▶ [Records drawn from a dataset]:
────────
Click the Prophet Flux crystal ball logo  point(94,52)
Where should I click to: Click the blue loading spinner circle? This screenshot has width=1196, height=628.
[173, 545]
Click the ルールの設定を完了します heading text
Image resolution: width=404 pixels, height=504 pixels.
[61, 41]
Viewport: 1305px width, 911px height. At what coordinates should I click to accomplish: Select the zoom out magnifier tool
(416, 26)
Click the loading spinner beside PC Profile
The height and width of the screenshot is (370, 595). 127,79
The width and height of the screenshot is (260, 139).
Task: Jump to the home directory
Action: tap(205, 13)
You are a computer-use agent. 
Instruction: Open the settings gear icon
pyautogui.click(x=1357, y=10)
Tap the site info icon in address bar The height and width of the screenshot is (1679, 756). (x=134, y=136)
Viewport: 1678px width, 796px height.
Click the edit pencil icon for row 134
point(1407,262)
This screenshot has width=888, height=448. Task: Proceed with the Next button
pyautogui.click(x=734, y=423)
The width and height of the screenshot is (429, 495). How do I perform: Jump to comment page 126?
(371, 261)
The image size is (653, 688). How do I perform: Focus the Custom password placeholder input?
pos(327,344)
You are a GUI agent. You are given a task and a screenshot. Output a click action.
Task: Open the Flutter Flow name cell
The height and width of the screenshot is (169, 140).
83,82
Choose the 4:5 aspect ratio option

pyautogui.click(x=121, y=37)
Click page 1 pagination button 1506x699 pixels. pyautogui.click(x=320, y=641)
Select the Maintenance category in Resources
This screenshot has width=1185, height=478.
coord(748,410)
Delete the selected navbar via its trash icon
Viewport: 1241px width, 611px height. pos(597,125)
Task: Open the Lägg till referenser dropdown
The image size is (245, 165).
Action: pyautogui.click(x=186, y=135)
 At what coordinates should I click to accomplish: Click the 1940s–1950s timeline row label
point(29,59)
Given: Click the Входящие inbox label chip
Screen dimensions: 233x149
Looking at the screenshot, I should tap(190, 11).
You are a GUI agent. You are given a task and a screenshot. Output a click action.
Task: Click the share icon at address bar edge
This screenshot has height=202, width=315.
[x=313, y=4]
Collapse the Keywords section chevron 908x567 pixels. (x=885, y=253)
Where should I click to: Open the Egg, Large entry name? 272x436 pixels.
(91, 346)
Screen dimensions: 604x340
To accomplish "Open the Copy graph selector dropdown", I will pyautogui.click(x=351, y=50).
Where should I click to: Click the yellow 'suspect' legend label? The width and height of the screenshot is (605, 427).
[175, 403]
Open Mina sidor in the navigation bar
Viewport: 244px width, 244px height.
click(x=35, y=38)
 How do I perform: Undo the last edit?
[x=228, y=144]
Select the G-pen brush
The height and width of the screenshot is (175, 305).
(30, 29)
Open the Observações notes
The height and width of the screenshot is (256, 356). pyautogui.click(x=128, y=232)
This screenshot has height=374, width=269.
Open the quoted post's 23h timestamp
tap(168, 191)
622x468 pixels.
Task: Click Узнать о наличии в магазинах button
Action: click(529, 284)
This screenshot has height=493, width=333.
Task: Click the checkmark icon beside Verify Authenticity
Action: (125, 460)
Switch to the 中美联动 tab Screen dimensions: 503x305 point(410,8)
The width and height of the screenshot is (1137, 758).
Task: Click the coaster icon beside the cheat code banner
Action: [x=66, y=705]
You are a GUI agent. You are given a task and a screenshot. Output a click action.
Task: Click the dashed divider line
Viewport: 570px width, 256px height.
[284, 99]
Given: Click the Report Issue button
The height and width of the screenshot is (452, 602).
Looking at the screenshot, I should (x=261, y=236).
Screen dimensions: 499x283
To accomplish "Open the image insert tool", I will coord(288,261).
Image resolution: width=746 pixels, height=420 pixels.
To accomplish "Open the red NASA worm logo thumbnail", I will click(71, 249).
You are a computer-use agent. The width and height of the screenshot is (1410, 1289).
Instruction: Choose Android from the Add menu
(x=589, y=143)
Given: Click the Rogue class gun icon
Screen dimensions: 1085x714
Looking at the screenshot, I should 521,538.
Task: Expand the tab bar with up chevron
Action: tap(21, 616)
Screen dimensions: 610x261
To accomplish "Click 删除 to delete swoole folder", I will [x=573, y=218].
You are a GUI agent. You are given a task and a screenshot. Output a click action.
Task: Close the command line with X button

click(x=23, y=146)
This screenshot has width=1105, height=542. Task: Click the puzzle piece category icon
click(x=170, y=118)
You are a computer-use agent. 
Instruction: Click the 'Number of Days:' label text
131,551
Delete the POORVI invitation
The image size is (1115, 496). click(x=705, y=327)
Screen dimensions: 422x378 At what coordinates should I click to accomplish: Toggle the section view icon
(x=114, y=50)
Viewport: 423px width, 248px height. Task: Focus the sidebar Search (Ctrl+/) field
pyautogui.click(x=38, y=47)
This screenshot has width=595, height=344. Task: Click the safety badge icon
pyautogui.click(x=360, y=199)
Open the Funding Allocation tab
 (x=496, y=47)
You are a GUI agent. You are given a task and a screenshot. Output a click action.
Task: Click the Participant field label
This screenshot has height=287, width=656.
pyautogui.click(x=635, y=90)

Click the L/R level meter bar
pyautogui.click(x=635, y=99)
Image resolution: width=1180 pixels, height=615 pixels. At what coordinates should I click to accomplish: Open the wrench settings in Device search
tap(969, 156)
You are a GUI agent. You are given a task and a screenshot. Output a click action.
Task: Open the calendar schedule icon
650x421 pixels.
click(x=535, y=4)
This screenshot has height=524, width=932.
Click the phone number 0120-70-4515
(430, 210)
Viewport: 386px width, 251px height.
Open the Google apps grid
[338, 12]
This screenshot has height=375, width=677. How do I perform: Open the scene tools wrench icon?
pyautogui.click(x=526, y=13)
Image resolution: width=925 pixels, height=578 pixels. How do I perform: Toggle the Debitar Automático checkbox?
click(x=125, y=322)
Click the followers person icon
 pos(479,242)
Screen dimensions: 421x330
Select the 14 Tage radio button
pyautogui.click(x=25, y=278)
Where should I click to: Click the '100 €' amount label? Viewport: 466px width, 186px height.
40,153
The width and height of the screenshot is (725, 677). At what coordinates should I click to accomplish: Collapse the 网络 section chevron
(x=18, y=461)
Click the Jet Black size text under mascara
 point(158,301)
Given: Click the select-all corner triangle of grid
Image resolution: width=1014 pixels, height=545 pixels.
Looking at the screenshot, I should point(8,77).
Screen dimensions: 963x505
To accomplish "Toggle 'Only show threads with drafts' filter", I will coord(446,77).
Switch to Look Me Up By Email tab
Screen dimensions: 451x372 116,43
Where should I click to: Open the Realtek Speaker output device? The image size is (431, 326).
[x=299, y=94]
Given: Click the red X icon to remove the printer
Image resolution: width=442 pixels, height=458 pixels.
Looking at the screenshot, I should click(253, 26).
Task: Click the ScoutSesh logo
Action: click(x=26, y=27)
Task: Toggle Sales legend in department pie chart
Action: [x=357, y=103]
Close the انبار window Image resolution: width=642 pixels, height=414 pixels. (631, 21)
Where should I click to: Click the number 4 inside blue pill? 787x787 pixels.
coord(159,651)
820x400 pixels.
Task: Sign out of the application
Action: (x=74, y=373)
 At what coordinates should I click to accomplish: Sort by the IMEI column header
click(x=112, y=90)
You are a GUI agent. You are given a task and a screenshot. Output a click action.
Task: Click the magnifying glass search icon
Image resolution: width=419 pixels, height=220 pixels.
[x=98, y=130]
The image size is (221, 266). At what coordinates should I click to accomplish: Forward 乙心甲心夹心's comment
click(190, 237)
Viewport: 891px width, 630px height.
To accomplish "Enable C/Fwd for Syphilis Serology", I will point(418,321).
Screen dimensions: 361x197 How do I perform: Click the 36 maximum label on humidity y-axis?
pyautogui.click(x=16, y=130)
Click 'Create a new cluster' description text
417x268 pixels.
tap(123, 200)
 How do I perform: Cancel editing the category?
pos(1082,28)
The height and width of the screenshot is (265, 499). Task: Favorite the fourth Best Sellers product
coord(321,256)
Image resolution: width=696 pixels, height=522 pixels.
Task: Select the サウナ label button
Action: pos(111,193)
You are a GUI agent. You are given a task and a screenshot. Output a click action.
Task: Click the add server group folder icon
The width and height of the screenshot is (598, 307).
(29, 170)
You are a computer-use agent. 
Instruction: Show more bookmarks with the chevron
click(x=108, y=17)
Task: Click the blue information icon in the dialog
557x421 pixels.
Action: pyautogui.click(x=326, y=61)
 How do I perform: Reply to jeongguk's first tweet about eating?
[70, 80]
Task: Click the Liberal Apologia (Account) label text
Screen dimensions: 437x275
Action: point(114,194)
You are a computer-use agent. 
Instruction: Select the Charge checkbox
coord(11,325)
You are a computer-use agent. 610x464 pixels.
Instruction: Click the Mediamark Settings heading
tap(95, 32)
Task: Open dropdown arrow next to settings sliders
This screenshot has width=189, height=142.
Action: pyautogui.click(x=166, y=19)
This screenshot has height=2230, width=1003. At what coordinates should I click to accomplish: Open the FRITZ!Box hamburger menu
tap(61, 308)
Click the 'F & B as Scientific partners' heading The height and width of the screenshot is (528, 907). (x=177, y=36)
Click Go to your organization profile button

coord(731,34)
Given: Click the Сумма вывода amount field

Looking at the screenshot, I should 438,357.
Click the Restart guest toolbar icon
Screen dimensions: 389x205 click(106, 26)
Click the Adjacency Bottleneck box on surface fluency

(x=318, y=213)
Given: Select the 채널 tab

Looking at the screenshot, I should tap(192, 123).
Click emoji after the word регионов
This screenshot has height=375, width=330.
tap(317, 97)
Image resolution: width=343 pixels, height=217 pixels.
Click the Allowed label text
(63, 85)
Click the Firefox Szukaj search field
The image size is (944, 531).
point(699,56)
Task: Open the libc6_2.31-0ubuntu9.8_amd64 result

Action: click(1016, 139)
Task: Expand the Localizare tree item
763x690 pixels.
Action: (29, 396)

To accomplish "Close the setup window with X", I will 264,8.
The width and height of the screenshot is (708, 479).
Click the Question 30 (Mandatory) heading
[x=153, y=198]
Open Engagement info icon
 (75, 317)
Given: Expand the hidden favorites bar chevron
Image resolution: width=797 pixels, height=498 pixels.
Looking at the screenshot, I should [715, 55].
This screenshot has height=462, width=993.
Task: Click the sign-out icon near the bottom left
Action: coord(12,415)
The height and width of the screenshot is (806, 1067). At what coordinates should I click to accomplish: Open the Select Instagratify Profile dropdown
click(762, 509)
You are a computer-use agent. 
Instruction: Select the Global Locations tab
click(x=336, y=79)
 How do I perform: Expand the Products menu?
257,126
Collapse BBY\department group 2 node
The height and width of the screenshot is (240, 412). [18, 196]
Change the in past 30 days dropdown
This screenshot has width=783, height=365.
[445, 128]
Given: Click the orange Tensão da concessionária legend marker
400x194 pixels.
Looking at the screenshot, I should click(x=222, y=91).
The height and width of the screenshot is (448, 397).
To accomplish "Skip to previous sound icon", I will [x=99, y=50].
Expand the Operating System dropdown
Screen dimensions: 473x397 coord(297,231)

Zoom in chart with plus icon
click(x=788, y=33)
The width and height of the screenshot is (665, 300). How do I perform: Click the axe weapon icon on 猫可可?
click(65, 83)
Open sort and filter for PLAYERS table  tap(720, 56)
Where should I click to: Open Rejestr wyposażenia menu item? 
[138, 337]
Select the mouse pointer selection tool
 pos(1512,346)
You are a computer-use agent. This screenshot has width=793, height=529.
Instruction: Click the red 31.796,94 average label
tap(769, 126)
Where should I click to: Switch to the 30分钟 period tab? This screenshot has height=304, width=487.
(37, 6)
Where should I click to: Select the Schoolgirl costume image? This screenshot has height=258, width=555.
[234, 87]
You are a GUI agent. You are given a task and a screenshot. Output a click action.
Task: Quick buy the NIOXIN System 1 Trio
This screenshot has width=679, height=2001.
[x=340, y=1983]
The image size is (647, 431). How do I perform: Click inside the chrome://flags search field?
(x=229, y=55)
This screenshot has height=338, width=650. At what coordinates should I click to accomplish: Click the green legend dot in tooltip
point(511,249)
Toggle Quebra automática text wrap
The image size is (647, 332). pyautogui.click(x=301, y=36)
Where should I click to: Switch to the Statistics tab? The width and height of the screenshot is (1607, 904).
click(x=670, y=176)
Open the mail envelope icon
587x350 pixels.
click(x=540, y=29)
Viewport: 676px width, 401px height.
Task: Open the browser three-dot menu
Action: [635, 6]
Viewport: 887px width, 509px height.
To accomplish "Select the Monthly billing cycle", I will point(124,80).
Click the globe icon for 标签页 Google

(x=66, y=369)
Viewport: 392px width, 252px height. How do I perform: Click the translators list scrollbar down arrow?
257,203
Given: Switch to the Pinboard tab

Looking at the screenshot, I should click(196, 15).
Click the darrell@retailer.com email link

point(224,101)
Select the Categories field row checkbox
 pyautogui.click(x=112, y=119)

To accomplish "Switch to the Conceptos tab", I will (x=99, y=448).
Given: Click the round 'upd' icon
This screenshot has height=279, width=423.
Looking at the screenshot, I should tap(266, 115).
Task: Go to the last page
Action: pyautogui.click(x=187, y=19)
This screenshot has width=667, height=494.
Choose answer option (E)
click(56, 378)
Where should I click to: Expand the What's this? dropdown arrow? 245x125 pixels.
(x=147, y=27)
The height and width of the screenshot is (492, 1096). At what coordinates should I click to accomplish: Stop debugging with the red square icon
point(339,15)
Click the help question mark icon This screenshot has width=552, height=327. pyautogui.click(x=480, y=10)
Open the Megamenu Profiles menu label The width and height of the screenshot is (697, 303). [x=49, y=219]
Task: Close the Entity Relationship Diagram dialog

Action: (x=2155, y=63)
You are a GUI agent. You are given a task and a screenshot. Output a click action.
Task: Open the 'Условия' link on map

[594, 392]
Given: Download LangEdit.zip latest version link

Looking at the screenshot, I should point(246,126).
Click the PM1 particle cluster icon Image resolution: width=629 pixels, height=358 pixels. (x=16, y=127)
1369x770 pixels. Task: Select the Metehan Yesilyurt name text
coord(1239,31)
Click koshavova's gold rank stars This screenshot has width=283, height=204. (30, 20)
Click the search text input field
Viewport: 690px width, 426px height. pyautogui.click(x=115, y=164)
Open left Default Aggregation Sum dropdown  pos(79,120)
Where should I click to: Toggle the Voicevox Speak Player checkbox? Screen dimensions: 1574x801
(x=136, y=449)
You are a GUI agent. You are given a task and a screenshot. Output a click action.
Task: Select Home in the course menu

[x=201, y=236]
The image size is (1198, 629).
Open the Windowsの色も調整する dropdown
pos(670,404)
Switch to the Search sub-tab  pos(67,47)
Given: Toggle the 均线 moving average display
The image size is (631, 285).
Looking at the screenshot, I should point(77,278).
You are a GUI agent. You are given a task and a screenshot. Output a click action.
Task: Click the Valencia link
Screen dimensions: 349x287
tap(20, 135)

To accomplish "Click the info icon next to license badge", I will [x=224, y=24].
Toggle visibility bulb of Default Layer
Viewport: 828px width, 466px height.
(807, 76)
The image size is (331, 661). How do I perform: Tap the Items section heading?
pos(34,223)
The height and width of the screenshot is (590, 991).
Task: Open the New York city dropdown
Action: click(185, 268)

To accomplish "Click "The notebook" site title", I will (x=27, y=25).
────────
▶ [PROBLEM TO SOLVE]: If a line above includes the string "cluster", pick it out.

▶ [RESPONSE]:
Click 'Create a new cluster' description text
Click the PM1 particle cluster icon Image resolution: width=629 pixels, height=358 pixels. (x=16, y=127)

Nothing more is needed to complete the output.